Note also that the Swahili time doesn't use "noon" as the reference as in a.m. (before noon) and p.m. (after noon). The time is spoken using "alfajiri" which is the early morning time during which the morning light has started to shine but the sun has not risen yet; "asubuhi" which is the morning time between sunrise and a little before noon; "mchana" which is from around noon to around 3:00 p.m.; "alasiri" which is from around 3:00 p.m. to sunset; "jioni" which is the entire time period from around 3:00 p.m. up to a little before 7:00 p.m.; and "usiku" which is the entire time period from around 7:00 p.m. to early morning.
posted by derangedlarid (26 comments total) 8 users marked this as a favorite
 
sawa sawa - asante!
posted by Dr.James.Orin.Incandenza at 8:11 AM on February 25, 2008


I don't understand the practicality of either the Swahili or Arab clocks. Let's say it's Swahili Thursday. I got to bed at 3:00 night ST (Swahili Time) aka 9 pm US. I sleep for 8 hours. I wake up at 23:00 night ST aka 5 am US (if I've done that right). It's still Swahili Thursday. After an hour, it's Friday.

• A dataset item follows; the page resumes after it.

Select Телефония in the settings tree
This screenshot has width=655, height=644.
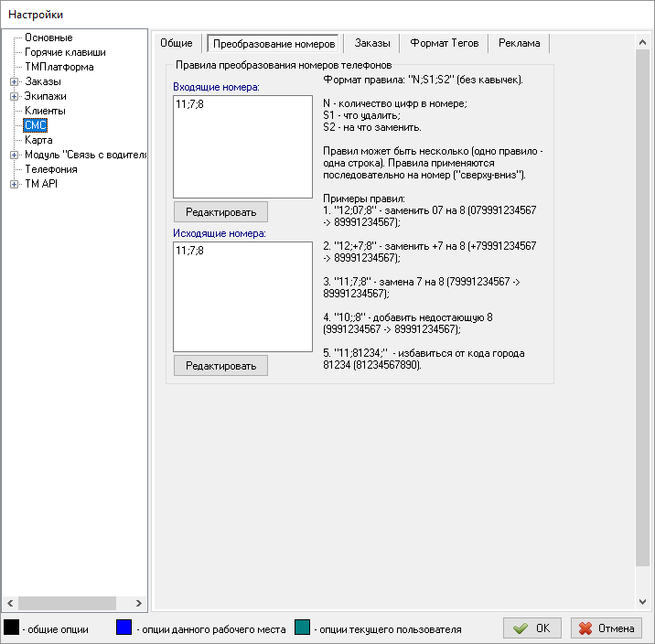click(x=51, y=169)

Isn't it a little inconvenient to have the day change while you are awake? Like, let's say later in the afternoon someone asks me if I've had breakfast "today".
posted by DU at 8:21 AM on February 25, 2008


It probably works better in the tropics than the Northern hemisphere. And in Iceland or Norway it would be a real nuisance...
posted by TheophileEscargot at 8:28 AM on February 25, 2008


Step 1. Rotate clock 180º
posted by iamkimiam at 8:31 AM on February 25, 2008


Azimio la Kamusi ni zuri sana. Nimelitumia kwa darasa la Kiswahili.
posted by anansi at 8:36 AM on February 25, 2008


Isn't it a little inconvenient to have the day change while you are awake? Like, let's say later in the afternoon someone asks me if I've had breakfast "today".

Um, I stay up past midnight all the time and it's never been a problem for me.
posted by delmoi at 8:42 AM on February 25, 2008


Step 1. Rotate clock 180º

It's 210 degrees.

Also, DU I just realized your example Like, let's say later in the afternoon someone asks me if I've had breakfast "today". is as silly as your asking if it's inconvenient. Obviously their vernacular would be built around this time system, so you wouldn't ask someone a question that means "Have you had breakfast at some point during this calender date?" you would ask "Have you had breakfast since waking up?"
posted by delmoi at 8:46 AM on February 25, 2008


The MetaFilter clock is extremely convenient.
Remember all those throwaway comments? I just wanted to know the time.
posted by weapons-grade pandemonium at 8:50 AM on February 25, 2008 [1 favorite]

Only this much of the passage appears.